British composer, guitarist and writer

John William Duarte (2 October 1919 – 23 December 2004) was a British composer, guitarist and writer.

==Career==
Duarte was born in Sheffield, England, but lived in Manchester from the age of six months. He was educated at Manchester Central High School (1931–35) and the Faculty of Technology at the University of Manchester (1936–40). Duarte worked as a professional chemist, employed by the Bleachers' Association and as the chief chemist in a Ministry of Supply factory during the war. It was only in 1969 that he finally abandoned chemistry in favour of full-time dedication to music, after having been persuaded by Len Williams, father of John Williams. His only formal musical education consisted of jazz guitar lessons with Terence "Terry" Usher (1934–6); the rest he learned by self-instruction. He also worked professionally as a player of the trumpet and double bass, performing music of many kinds, and regularly worked as a jazz musician until 1953, among others in the company of Coleman Hawkins and Django Reinhardt.

Duarte taught at the London-based Spanish Guitar Centre, which Williams senior had founded and where the young John Williams studied with him for a period of three years before entering the Royal College of Music.
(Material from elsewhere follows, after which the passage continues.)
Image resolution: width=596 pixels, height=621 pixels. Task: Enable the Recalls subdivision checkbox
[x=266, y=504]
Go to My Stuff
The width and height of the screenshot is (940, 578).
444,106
Williams acknowledged the early influence of Duarte by including his transcriptions of Bach cello suites in his first recordings, along with Variations on a Catalan Folk Song, Op. 25, one of the most enduring and most recorded of Duarte's compositions.

He sustained several lasting friendships with great musicians, including a 39-year-long relationship with Andrés Segovia and another with Ida Presti, who died prematurely at the age of 42. Duarte edited "Tríptico" by Venezuelan guitar composer Antonio Lauro, who, in 1982, published his "Suite: Homenaje a John Duarte". Duarte also wrote a memoir of his relationship with Andres Segovia, Andrés Segovia, As I Knew Him (1998). For Presti and her husband Alexandre Lagoya, Duarte wrote Variations on a French Nursery Song, Op. 32 ("J'ai du bon tabac"), a difficult work that tested even that legendary duo's abilities. As late as 1985, Duarte wrote a piece in Ida Presti's memory, Idylle pour Ida, Op. 93, for guitar solo.
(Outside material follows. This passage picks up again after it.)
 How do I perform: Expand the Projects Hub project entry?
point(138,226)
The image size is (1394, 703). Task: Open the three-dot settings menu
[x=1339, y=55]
John W. Duarte died on 23 December 2004. He was survived by his wife, Dorothy, whom he married in 1943, and by two sons and a daughter.

==Music==
Duarte was the composer of over 150 works for the guitar and lute (many commissioned with funds provided by the Arts Council of Great Britain and other sources). Most have been published and many have been commercially recorded, some several times. He also made many arrangements (several also recorded), and wrote a number of didactic works, including an introduction to harmony for guitarists.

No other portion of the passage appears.